# Do Bettas eat snails?



## SomeDudeAtHome

So right now I'm in the process of cycling a 5 gallon tank for a future betta. It's been going for a couple of weeks now and yesterday I decided to get a couple of plants for it. The guy at my LFS said swords would be a good fit for the tank so I bought an Amazon Sword and Melon sword and some Duck weed hitched a ride on both of them so I have some of that floating around (who doesn't love a free plant haha). Anyway both swords are relatively small right now. After about an hour of being planted I looked in the tank and noticed a really tiny snail crawling up the glass and kind of groaned. I woke up today to find a little batch of what I believe to be snail eggs on the bottom of one of the melon leaves. If it's not snail eggs than I'm not sure what it is because it wasn't there yesterday. But if it is than I'm probably going to have a lot of snails all over my tank before I get my betta which leads me to the question do bettas eat snails? I tried googling the question but a lot of different answers came up.


----------



## denaliwind

Haha what an interesting thought! I've never heard of bettas eating snails before, I can't imagine they would be able to digest the shells.... but maybe the babies snails would be a tasty treat, they do scavange around a lot. XD


----------



## BlueHaven

lol, your username is cool. 


They might heat them if they are small enough, it depends on the betta. 
My bettas tried to eat the snails that hitched a ride on the hornwort I got, but they couldn't get to them because the snails had trapdoors. 
I believe one of them in my CT tanks was either eaten by him or just died because I couldn't find it. Though I believe it had enough food so my betta probably ate him. 
If you want to get rid of them, you should always check for the eggs and squish them onto a paper towel and toss in the trash. 
The snails themself, well, they are probably the kind that populates super fast so you could crush them against the tank if your bettas don't eat them. This I assume kills them fast so they don't feel much. 
If you want to keep them just keep a very close eye for eggs, they will reproduce on their own, at least the ones I had did!


----------



## Oldfishlady

I am a big fan of common snails and feel that they have a place in a planted tank...mine have a job....they eat the dead and dying plant material along with some algae, however, common snails can get out of control if not kept in check.....my Bettas will eat the smaller snail especially the ones that just hatch and will eat the meat of the larger snails if I crush them first......it varies from Betta to Betta if they will eat or even bother snail in the tank.


----------



## B3TTA LUVA

Hmmm...never heard of that, but it sure would be inresting to see them try...


----------



## demonr6

Polo pays no attention to the snail in his tank, Dante on the other hand decided to have his way with the snail in his tank and the poor thing is missing some vital appendages.


----------



## LisaLB24

I've never seen my betta's eat a snail but if the mood strikes they will peck at them or carry them around for a while. I love my snails though, both the intenitional ones and the hitchhikers! In a planted tank they do a great job of keeping things clean!


----------



## Littlebittyfish

It depends on the betta I think. My fish Cleo doesn't try to mess with the ghost shrimp or the snails in my tank, but Batman used to try and attack the snails non stop.I took them out of course, and put them in with Cleo.


----------



## SomeDudeAtHome

Thanks everyone! You're all much more helpful than Google  I guess I will just have to hope I get a Betta that enjoys the taste of snails but who knows maybe they'll grow on me. At the rate most snails reproduce though probably not haha.


----------



## dramaqueen

One of our members told the story of their betta carrying a snail around and smashing it into the side of the tank, killing it and eating the snail.


----------



## denaliwind

dramaqueen said:


> One of our members told the story of their betta carrying a snail around and smashing it into the side of the tank, killing it and eating the snail.
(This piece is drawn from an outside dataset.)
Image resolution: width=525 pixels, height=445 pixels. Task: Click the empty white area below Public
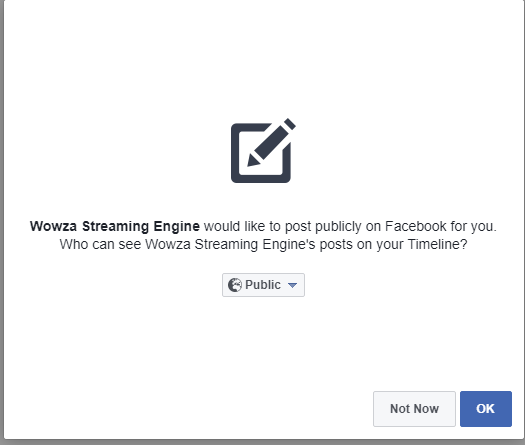click(263, 342)
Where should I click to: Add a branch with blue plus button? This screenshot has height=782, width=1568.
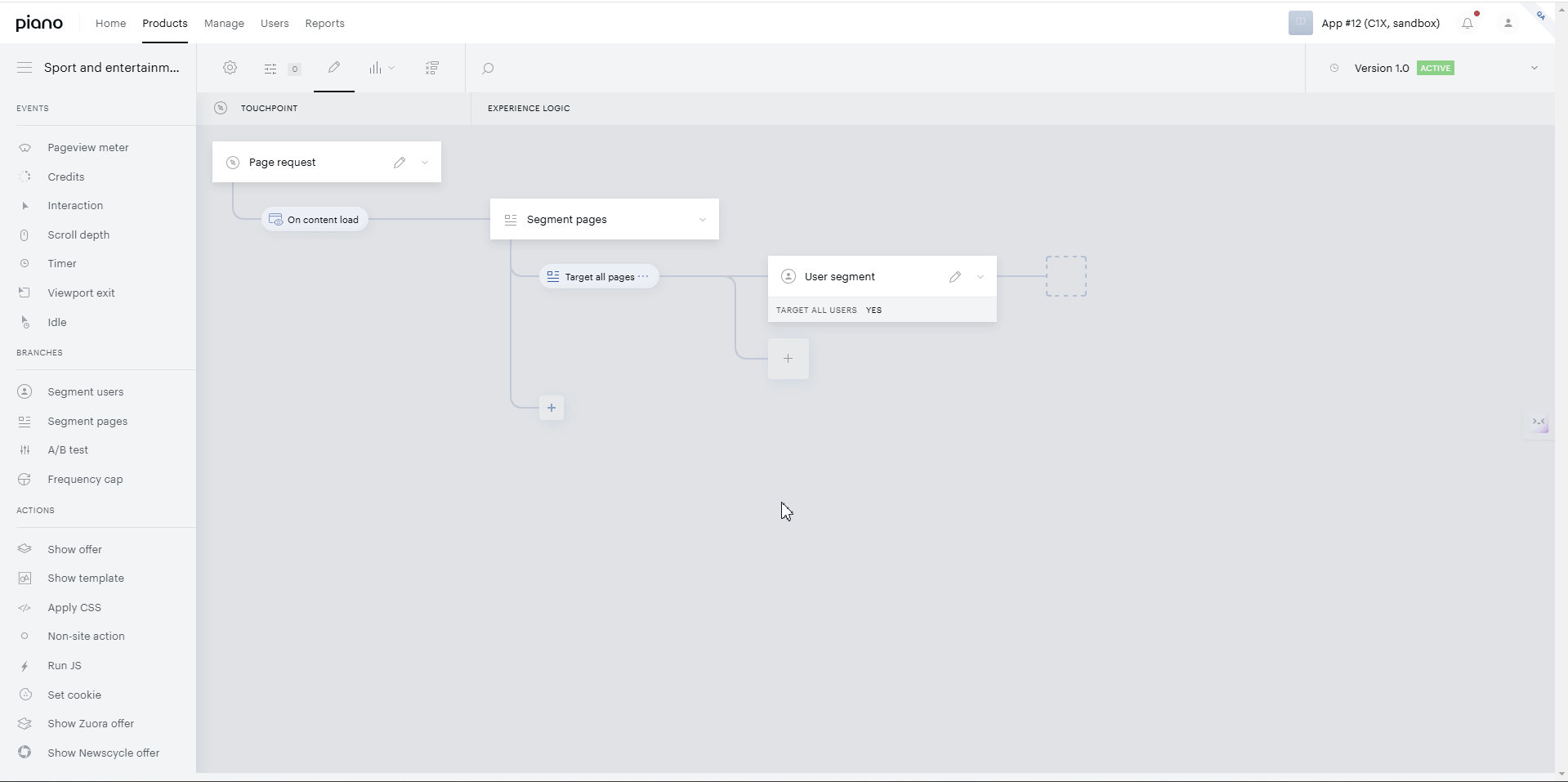click(552, 408)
O.O Wow! That's impressive... not for the snail of course. XD


----------



## vaygirl

Three out of four of mine hunt and eat pond snails. Not all the time. I'm not even sure what the criteria is. I saw Wraith trying to eat a snail as big as his head. It was out of the shell. I've seen Logan hunt small snails, usually at night. No snail has ever survived in Kilo's tank. Tango is the only one who doesn't eat them. I think they do it the same way my puffer does. He grabs the snail by the body and sucks it right out of it's shell.


----------



## denaliwind

vaygirl said:


> He grabs the snail by the body and sucks it right out of it's shell.
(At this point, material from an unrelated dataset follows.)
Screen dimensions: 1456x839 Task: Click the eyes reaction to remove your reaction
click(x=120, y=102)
Ahaha wow! Who would have thought.


----------



## MrVampire181

My juveniles will peck at snails but for the most part ignore them.

Weird snail thing:
One time I got up and I was still half asleep and I saw an almond leaf that was stuck to the side of one of my betta jars and I thought it was a giant snail out to take over the world ().


----------



## dramaqueen

lol!!


----------



## shadowsbiker

lol!


----------



## Larry69

My Betta tried to eat a snail twice, but his mouth was too small... ) Crazy Daron


----------



## Aqua Aurora

I've had two bettas that eat ponds, ramshorn, and baby Malaysian trumpet snails (these are small species). I kept one betta with a nerite that it ignored (don't know it ever actually saw it as the snail was always on the dark underside of the driftwood and hard to see). Every betta is different so keep a back up plan to put the betta or snails in another tank is the betta decides they're just 'very fresh' escargot (a french dish using snails).





vaygirl said:


> Three out of four of mine hunt and eat pond snails. Not all the time. I'm not even sure what the criteria is. I saw Wraith trying to eat a snail as big as his head. It was out of the shell. I've seen Logan hunt small snails, usually at night. No snail has ever survived in Kilo's tank. Tango is the only one who doesn't eat them. *I think they do it the same way my puffer does. He grabs the snail by the body and sucks it right out of it's shell.*


Sadly dwarf puffers suck a little then bite off the snail and don't eat the entire meaty part of it, leaving rotting snail bits in the tank that have to be removed (or have a clean up crew of shrimp to eat the leftovers.. that the puffers are too dumb to eat...at least my husband's are dumb like that)


----------



## TerriGtoo

Same here, some of mine pick the babies right off the sides of the tank. Larger ones they just flare at.


----------



## Charc14

I used to have a mystery snail in each of my tanks, but then my female betta Ice kept Beating up her poor mystery, It was bad. Even worse she was actually eating the parts she ripped off, her snail never came out anymore. But he was NOT dead. I thought maybe she would get used to him, and stop eating him, But apparently not, So I took the poor little guy out. Now my male Marius, Has two mysteries in his tank. He doesn't bother them at all. Infact, the snails will be by each other, and marius will go up and rest on them! lol. 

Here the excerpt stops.